* **Given text**:
Slaves and indentured servants

Slaves, particularly those likely to escape, were often branded

When the American Revolution unfolded in the 1760s there were more than 460,000 Africans in colonial America, the vast majority of them slaves. Slavery was an insidious practice where human beings were kidnapped, mainly from Africa, transported to North America and sold at auction. Once purchased, the slave became the personal property of his or her owner. Slaves were forced to labour for six days a week, often from dawn to sundown. While their conditions varied depending on location, type of work, local custom and the disposition of their owners and overseers, African American slaves endured a miserable existence, without any rights or freedoms. The American Revolution did not challenge the institution of slavery, at least not directly – however focus on liberty and natural rights raised many questions about the future of slavery in a land of supposedly free men.

* **Directions**:
a) Rewrite the part of the passage on slavery that opens with the words containing "When the American" and closes with "supposedly free men.", putting "legal property" in place of "personal property".
b) Decide whether each statement below agrees with the passage on slavery. Answer yes or no for each and quote the words of the passage that decide it.
(i) When the American Revolution unfolded in the 1760s, there were more than 460,000 Africans in colonial America.
(ii) Slaves were forced to labor seven days a week.
(iii) The American Revolution directly challenged the institution of slavery.

* **Data supplied**:

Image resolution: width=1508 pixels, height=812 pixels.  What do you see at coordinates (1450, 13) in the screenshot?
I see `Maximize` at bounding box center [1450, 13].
--
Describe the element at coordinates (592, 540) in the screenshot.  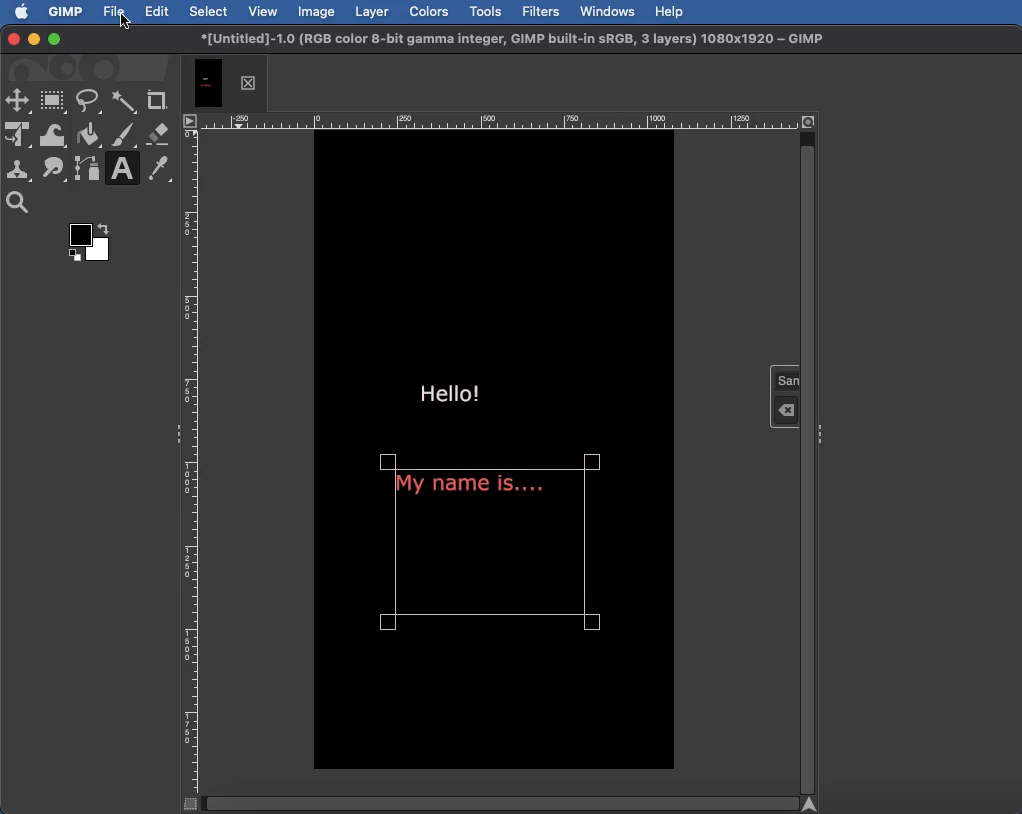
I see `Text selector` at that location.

* **Per-task answers**:
a)
When the American Revolution unfolded in the 1760s there were more than 460,000 Africans in colonial America, the vast majority of them slaves. Slavery was an insidious practice where human beings were kidnapped, mainly from Africa, transported to North America and sold at auction. Once purchased, the slave became the legal property of his or her owner. Slaves were forced to labour for six days a week, often from dawn to sundown. While their conditions varied depending on location, type of work, local custom and the disposition of their owners and overseers, African American slaves endured a miserable existence, without any rights or freedoms. The American Revolution did not challenge the institution of slavery, at least not directly – however focus on liberty and natural rights raised many questions about the future of slavery in a land of supposedly free men.

b)
(i) Yes: "When the American Revolution unfolded in the 1760s there were more than 460,000 Africans in colonial America"
(ii) No: "Slaves were forced to labour for six days a week"
(iii) No: "The American Revolution did not challenge the institution of slavery, at least not directly"